Easier, faster and more reliable translations, a world of seamless and immediate translation within our grasp. Yes, we still the usual issues: context, syntax, intonation and ambiguity. Because a computer system is not context aware, it could grab the wrong word. Additionally, it doesn't understand the language at all. It just tries to decode words, instead of decoding the meaning. Many languages are not similar at all, and do not have corresponding common words and/or their usage is not the same at all.
But with Google's announcement today, we are getting much, much better.
And before my summer holiday break I was in Paris and attended a Microsoft Research event for its Natural Language Processing group and saw the further developments (over the last year) on their Machine Translation (MT) project which is focused on creating MT systems and technologies that cater to the multitude of translation scenarios today, including legal.
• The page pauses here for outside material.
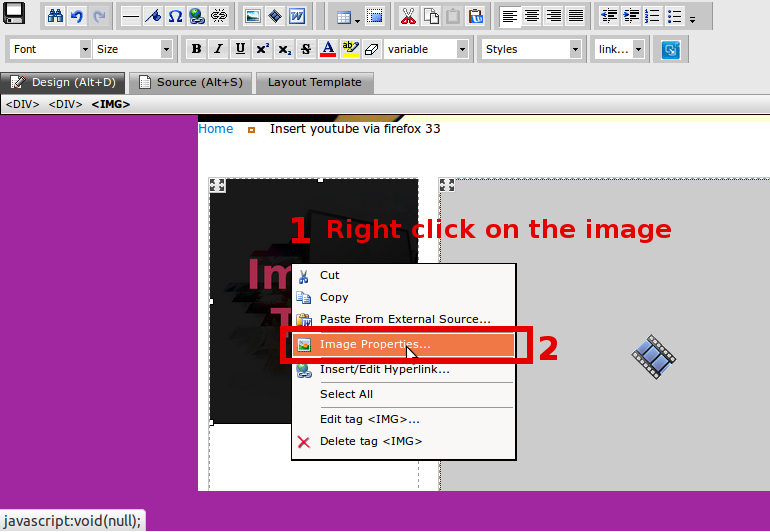Undo the last action
This screenshot has height=532, width=770.
point(77,16)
The key is Statistical Machine Translation (SMT) and that breaks down into areas such as syntax-based SMT and phrase-based SMT. Plus there is Word Alignment and Language Modeling technologies.
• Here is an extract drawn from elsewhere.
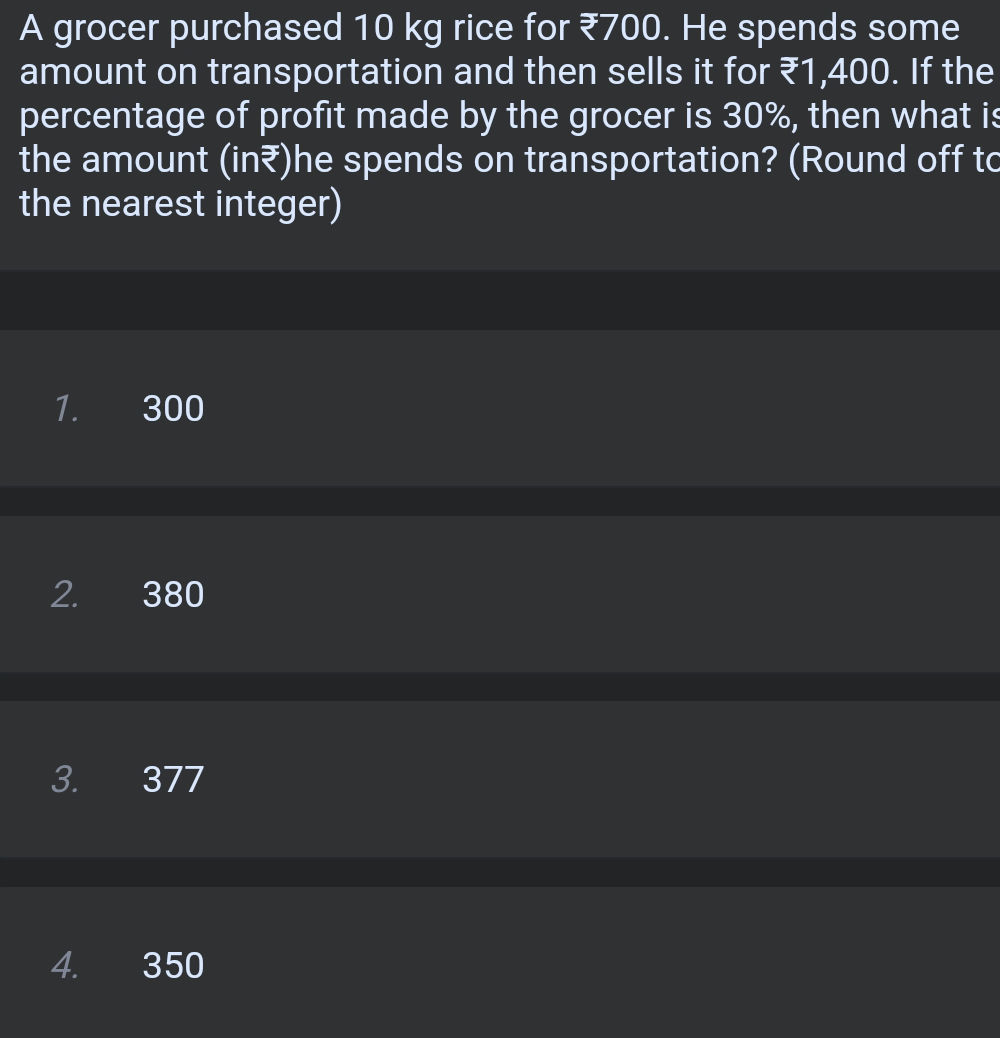
Task: Click "the nearest integer)" on the last question line
Action: [180, 204]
These advanced language modeling toolkits mean that problems with morphology, syntax, semantics and word sense disambiguation are being solved. Not completely solved yet, but coming. For the vendors and the multinational companies who need it, the business model is a no brainer. The value of an automated, instant, seamless translation platform to a corporation means the vendor that solves it could charge a substantial amount of money for such a tool.